Run vcf2paragraph.py -h for full list of command line options.

addVariants.py

addVariants takes a graph (in paragraph JSON format) and a set of paragraph variant calls on that graph, to produce a new graph with the variants included explicitly as nodes and edges. Reads can then be re-aligned to that new graph for accurate genotyping of the variants.

Variants can be in any node (ref or alt) and are relative to the sequence of that node. addVariants will split the node into a left-flank, the variant and a right-flank (either flank maybe empty). For the variant part two nodes will be created one with the original node sequence, one with the alternative sequence (either maybe empty in case of insertions / deletions). The new nodes are connected to the flanks and the whole subgraph replaces the original node in the graph. Existing sequence labels are maintained, but no labels are added to the new edges for the added variant; It has to be halplotyped in a later alignment (paragraph) step.

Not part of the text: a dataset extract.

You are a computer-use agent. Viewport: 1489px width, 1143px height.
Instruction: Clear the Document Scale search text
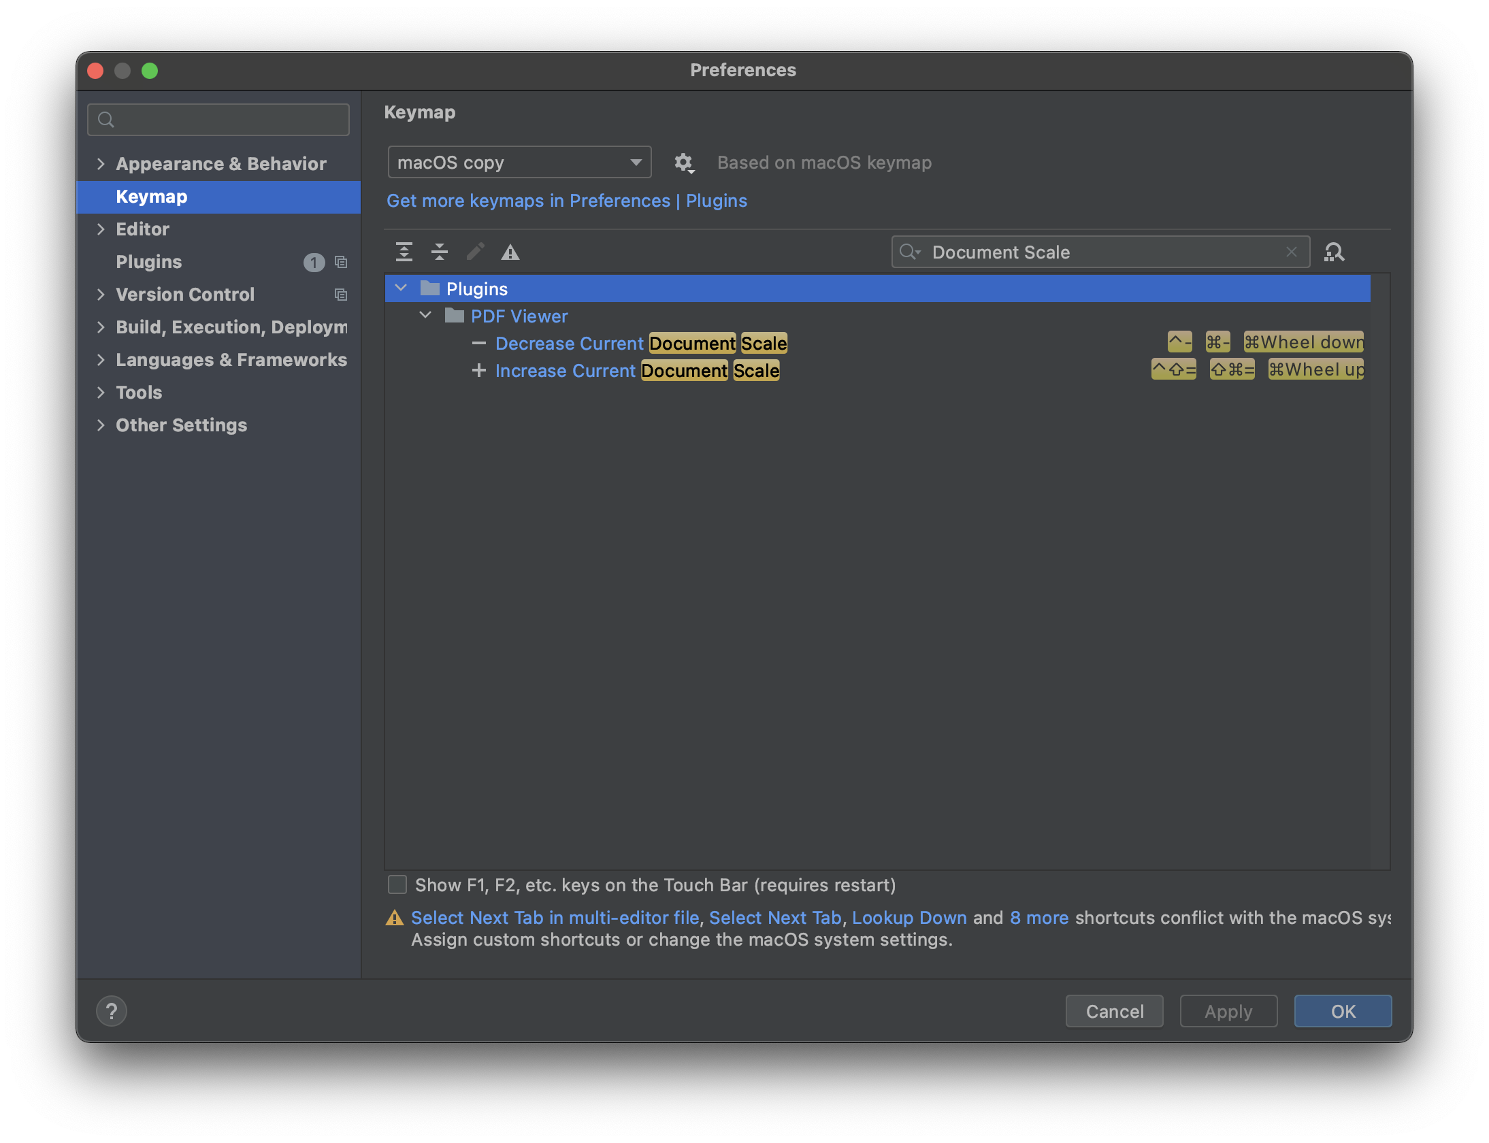click(x=1292, y=252)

Run addVariants.py -h for full list of command line options.

compare-alignments.py

This is a helper script to compare two paragraph alignment JSON files.

findgrm.py

This is a helper script / module which is used by the other scripts to find the installation base directory and set up Python library path for a paragraph installation.

msa2vcf.py

This script converts multiple sequence alignment Fasta files (Fasta files where sequences may contain - characters to denote gaps) into VCF files which can then be converted into graphs.

paragraph2dot.py

This script is used to convert paragraph graph JSON files to dot files for visualisation.